Performance Prediction for Large Systems via Text-to-Text Regression
Yash Akhauri, Bryan Lewandowski, Cheng-Hsi Lin, Adrian N. Reyes, Grant C. Forbes, Arissa Wongpanich, Bangding Yang, Mohamed S. Abdelfattah, Sagi Perel, Xingyou Song
2025-06-30
Summary
This paper talks about using a special type of AI model called a text-to-text regression model to predict how efficiently a large computing system, like Google's Borg cluster, uses its resources.
What's the problem?
Traditional methods that predict system performance rely on tables and fixed features, which can’t handle complex data like system logs or configuration files well, making predictions less accurate and hard to adjust to new tasks.
What's the solution?
The researchers created a model that treats both the input (system data) and the output (performance measures) as sequences of text, enabling the AI to learn prediction tasks more flexibly.

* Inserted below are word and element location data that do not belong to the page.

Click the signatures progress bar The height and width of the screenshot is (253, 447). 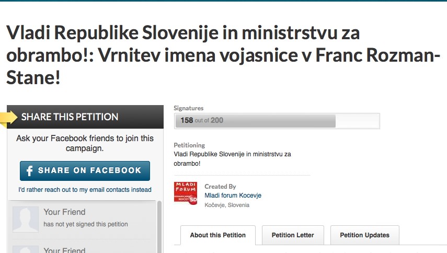pos(277,121)
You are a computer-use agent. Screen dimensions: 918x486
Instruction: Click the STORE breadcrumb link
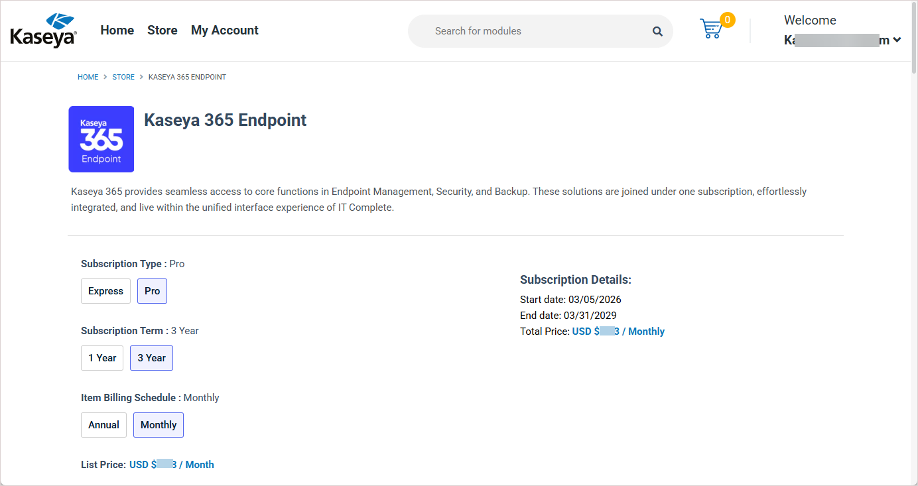pyautogui.click(x=123, y=77)
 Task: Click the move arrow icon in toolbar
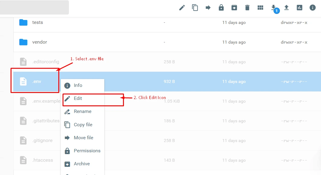pyautogui.click(x=208, y=8)
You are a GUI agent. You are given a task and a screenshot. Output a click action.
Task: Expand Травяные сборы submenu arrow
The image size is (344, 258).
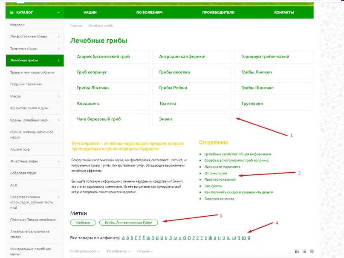tap(59, 49)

This model was trained from scratch and showed very high accuracy, adapting quickly to new challenges with very few examples and also providing measures of uncertainty in its predictions.
Why it matters?
This matters because it offers a powerful and general way to predict the behavior of complex systems without needing complicated manual data preparation, helping make important decisions about system efficiency and reliability easier and more accurate.
Abstract
A text-to-text regression model achieves high accuracy in predicting resource efficiency for Google's Borg system, surpassing tabular methods, and demonstrates adaptability and uncertainty quantification.